### ACTIVITY
Begin with the line that holds "1248x656 pixels. How" and retype through the last line of the listing below, exactly; pictures are not part of the copy.

Content starts

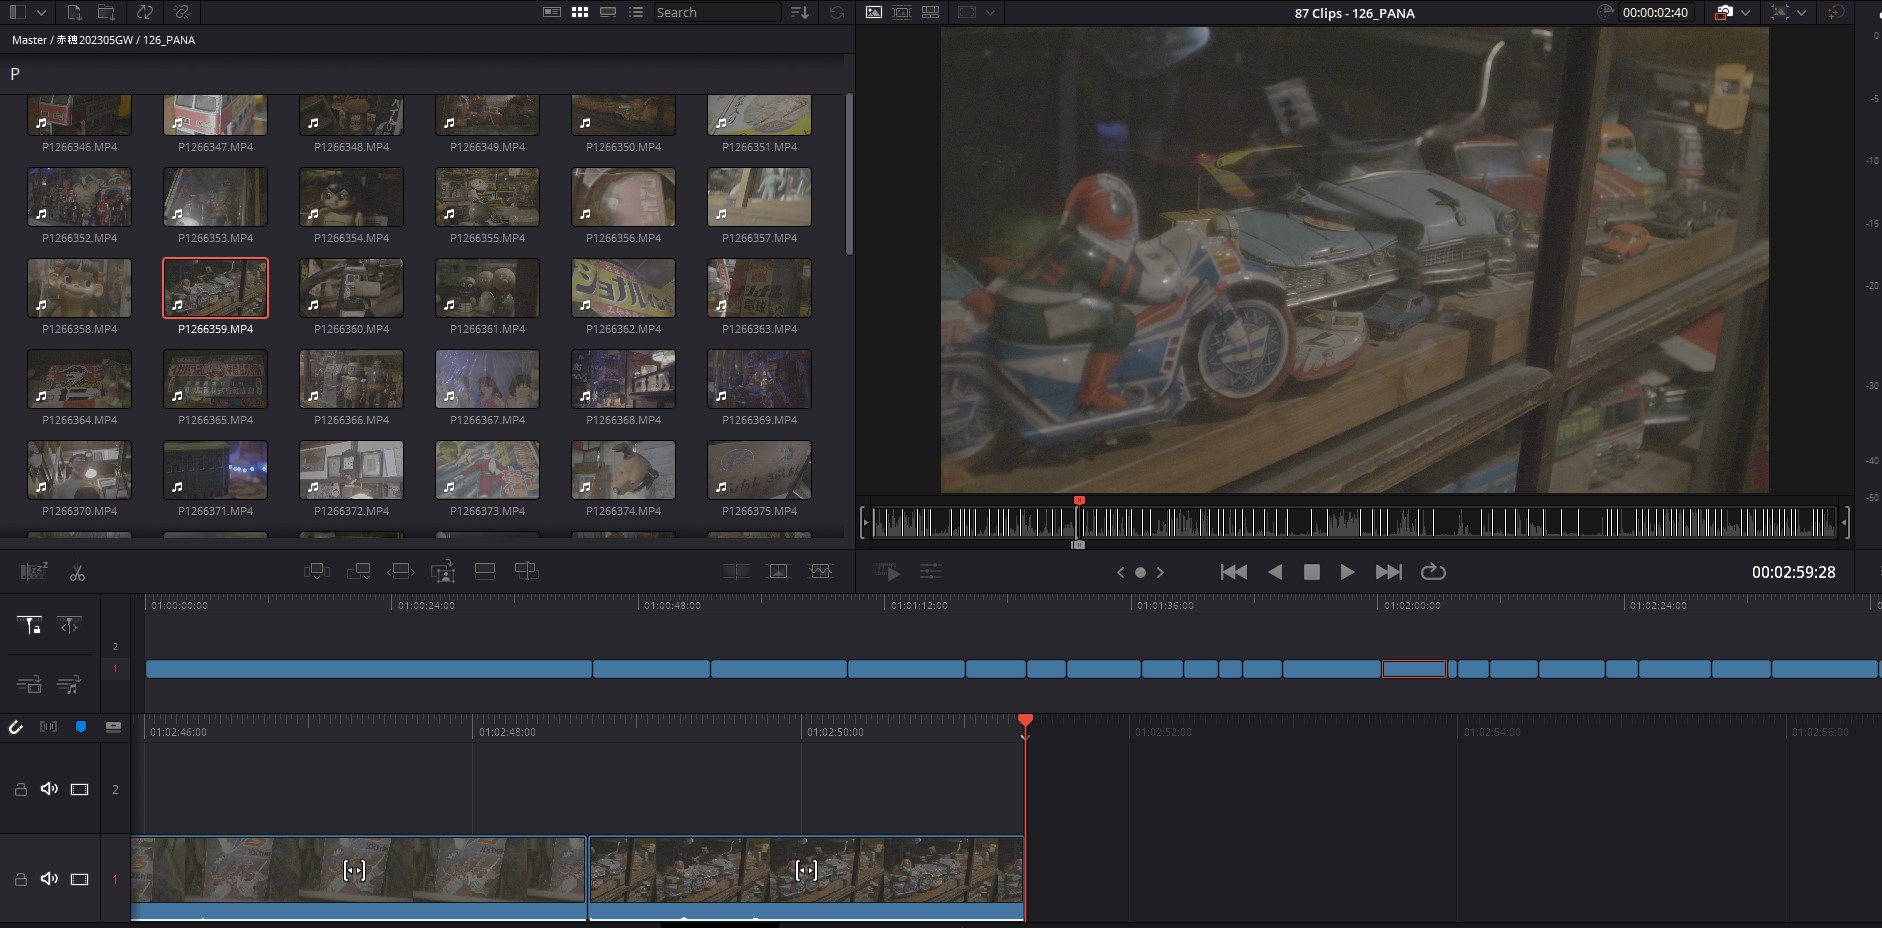
Task: Click the Place on Top icon
Action: [485, 571]
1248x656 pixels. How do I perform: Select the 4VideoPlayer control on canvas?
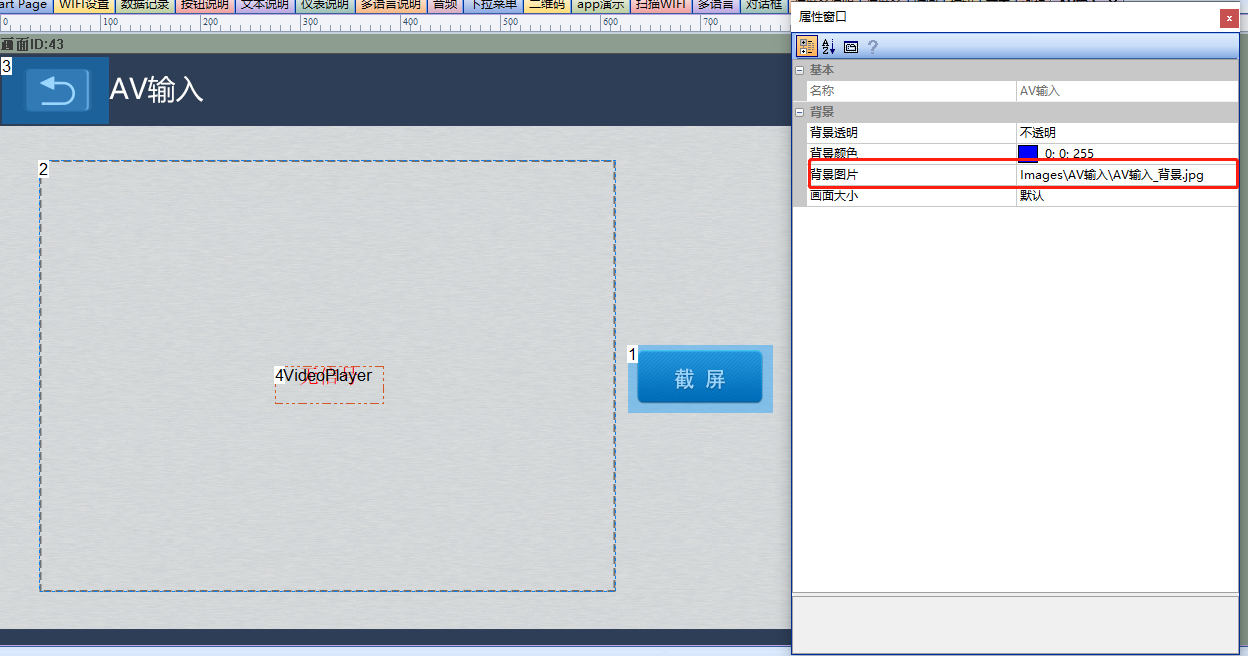(329, 384)
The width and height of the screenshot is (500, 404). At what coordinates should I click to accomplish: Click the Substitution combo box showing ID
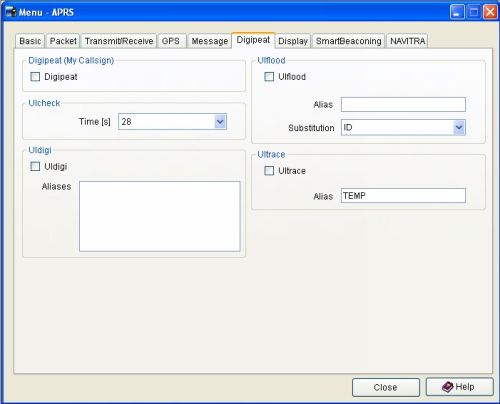tap(403, 128)
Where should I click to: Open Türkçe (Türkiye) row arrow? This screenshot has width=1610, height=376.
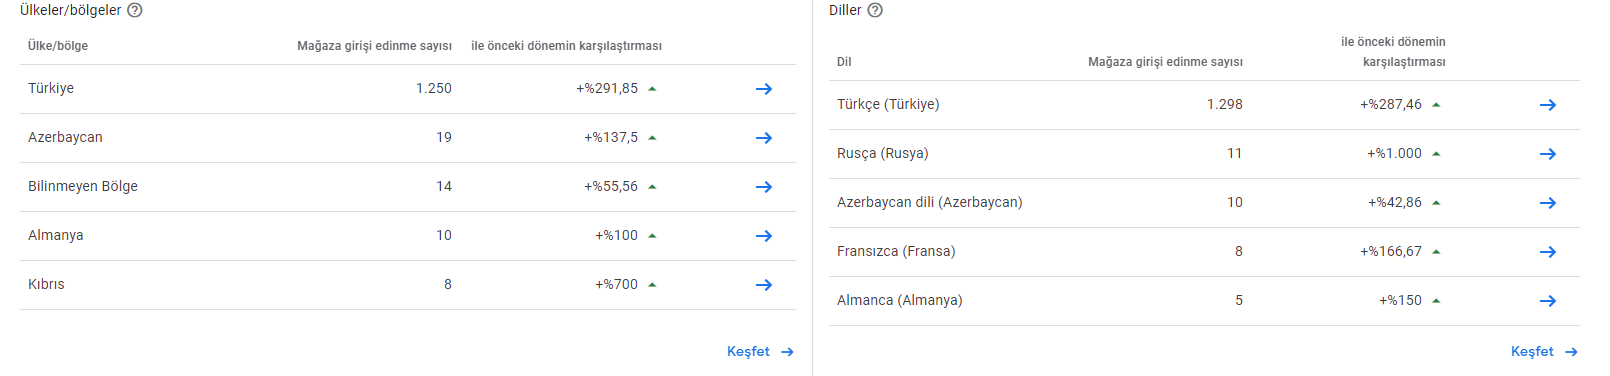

Content ends

### WORKED SOLUTION
1248x656 pixels. How do I perform: Select the 4VideoPlayer control on canvas?
(329, 384)
The width and height of the screenshot is (500, 404). At what coordinates should I click to accomplish: Click the Substitution combo box showing ID
tap(403, 128)
Where should I click to: Open Türkçe (Türkiye) row arrow? This screenshot has width=1610, height=376.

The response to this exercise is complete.